Só começo o processo de escrita depois de terminar a digressão. Fui para a Ásia sozinho, mas andei sempre acompanhado por pequenos cadernos. Todos os pensamentos que me passavam pela cabeça eram apontados. E, na altura de gravar, depois de um ano de composição, isolei-me a ler livros. Acumulei imenso material. Textos imaginários, rimas, referências, o que seja. Estudei aquilo tudo, li literatura que achei ser relevante e roubava ideias de vários sítios e modificava-as. Contornava-as para combinarem comigo. Depois ia para o estúdio, com a maior parte das letras escritas, e alterava-as de acordo com as músicas e as melodias. O resto da banda estava a trabalhar em alguma parte do som e eu estava no canto da sala a terminar as letras.

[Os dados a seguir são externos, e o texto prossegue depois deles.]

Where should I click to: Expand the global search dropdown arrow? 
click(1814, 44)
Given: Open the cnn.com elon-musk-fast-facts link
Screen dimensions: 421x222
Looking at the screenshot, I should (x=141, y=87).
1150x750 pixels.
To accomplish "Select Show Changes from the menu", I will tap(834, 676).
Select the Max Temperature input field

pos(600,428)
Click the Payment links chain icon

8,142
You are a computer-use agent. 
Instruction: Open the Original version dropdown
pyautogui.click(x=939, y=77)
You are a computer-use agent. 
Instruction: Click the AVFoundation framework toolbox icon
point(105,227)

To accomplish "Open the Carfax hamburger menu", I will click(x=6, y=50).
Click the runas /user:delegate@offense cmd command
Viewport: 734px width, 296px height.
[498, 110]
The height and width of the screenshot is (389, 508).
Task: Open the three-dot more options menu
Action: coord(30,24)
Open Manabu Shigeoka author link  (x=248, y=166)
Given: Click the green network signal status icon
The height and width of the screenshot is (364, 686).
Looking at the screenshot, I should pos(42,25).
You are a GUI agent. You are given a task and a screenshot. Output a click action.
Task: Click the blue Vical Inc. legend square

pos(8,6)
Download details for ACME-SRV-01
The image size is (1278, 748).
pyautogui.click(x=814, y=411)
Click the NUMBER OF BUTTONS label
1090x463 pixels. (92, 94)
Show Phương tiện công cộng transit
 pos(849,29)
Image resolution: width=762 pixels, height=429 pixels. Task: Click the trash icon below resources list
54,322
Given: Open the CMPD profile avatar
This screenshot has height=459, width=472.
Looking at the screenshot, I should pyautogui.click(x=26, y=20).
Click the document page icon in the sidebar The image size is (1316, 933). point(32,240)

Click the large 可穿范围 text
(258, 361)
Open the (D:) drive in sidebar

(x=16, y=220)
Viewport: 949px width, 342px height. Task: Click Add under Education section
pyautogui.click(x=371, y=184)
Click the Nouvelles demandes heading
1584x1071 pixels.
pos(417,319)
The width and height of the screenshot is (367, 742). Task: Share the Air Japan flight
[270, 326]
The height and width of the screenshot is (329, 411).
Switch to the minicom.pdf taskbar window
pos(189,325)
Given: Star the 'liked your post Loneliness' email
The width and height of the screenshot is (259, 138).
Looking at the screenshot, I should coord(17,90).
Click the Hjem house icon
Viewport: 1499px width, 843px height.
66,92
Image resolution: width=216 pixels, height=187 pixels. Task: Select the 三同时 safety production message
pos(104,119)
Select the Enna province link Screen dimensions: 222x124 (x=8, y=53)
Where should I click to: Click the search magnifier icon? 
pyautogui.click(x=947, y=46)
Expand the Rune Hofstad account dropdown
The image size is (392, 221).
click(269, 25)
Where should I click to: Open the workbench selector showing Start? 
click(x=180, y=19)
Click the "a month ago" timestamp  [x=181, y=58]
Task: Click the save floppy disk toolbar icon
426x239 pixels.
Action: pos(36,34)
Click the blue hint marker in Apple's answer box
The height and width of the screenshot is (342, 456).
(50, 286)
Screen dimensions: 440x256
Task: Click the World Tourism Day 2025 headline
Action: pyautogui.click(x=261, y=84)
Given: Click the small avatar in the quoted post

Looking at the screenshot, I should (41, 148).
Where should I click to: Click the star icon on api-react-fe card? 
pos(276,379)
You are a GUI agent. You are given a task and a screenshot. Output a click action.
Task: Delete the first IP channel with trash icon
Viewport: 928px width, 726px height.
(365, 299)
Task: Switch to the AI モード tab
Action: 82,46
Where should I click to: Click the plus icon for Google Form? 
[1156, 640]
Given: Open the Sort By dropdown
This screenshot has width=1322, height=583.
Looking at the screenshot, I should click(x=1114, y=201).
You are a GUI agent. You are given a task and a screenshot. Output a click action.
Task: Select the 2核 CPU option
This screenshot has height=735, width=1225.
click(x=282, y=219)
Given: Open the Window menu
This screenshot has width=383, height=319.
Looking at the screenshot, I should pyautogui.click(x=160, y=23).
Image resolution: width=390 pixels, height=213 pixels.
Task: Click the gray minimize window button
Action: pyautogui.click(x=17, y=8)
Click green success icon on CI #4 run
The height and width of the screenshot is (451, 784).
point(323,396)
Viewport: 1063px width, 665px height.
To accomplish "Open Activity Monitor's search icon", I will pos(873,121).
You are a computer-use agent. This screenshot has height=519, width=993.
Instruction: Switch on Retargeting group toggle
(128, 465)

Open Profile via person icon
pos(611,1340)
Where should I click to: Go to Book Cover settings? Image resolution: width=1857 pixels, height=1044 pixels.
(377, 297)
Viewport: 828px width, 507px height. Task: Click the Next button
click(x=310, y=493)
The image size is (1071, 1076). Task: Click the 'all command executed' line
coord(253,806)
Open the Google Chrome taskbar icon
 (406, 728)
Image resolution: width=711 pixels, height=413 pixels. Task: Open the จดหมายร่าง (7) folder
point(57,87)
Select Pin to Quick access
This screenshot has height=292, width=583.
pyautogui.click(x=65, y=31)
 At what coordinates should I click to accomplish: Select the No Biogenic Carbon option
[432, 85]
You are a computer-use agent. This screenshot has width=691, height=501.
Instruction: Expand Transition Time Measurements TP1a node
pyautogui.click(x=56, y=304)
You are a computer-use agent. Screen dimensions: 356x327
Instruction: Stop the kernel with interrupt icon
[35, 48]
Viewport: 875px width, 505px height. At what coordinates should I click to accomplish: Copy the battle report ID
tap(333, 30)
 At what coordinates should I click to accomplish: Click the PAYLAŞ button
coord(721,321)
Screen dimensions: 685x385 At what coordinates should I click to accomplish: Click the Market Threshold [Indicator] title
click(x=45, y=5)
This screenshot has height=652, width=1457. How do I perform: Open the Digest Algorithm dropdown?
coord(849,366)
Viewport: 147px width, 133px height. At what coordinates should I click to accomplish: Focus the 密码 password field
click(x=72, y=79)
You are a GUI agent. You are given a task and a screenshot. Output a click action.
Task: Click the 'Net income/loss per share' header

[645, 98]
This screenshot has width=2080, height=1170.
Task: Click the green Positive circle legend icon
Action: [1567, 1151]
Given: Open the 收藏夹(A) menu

Geralmente, se estiver a ler muito, consigo escrever muito.

Alguma dica para aqueles que gostam de escrever, mas não conseguem criar letras para músicas?
É muito difícil… E já escrevi muitas letras. Devo ter escrito 50 músicas ou mais. Para bandas diferentes, pessoas diferentes e também para mim. É daquelas coisas que nunca fica fácil. A única maneira de te tornares bom a escrever letras é ao estudares letras de outras pessoas e leres muita literatura, a literatura certa. Ler peças muito líricas no seu conteúdo e com jogos de palavras extremos. Gosto muito de ler livros franceses. Leio muito Céline, Genet, cenas desse género, peças muito poéticas. Geralmente, se estiver a ler muito, consigo escrever muito. As ideias vão acabar por sair. Mas agora, por exemplo, estou em modo promoção de álbum, não estou a pensar em letras. Nem me consigo lembrar da última vez que escrevi. Agora escrevo posts de Facebook e dou entrevistas [risos]. Foi por isso que fui sozinho para a Ásia, depois do último álbum. Costumo escrever quando estou completamente isolado. O aborrecimento, a leitura e solidão são as melhores coisas que te podem acontecer se quiseres escrever.

DOMINO

Os Fat White Family entraram numa nova editora, a Domino. Mudaram a ética de trabalho ou algo na vossa música para se encaixarem na editora?
Queríamos fazer um álbum mais pop e isso foi música para os ouvidos deles. Por isso, não se envolveram muito e ajudaram-nos a conhecer algumas pessoas, como o Clive Langer. No final, existiu um momento onde se começaram envolveram mais… Queriam mais músicas e nós queríamos acabar o álbum. Foi difícil de ouvir na altura mas, em retrospectiva, as últimas músicas produzidas ficaram fantásticas.

Então acabou por ser uma coisa positiva?
Sim, foi positivo. Na altura estava extremamente zangado e só pensava: «Não posso continuar a fazer isto, quando é que vai acabar? Já estou a trabalhar neste álbum há mais de dois anos». A editora incentivou-nos a dar mais um pouco de nós na etapa final. Esta é a minha opinião. O Saul sentiu-se de forma diferente, ficou genuinamente chateado e acredita que a editora se envolveu demais. Mas estou a ser honesto quando digo que esse envolvimento foi útil.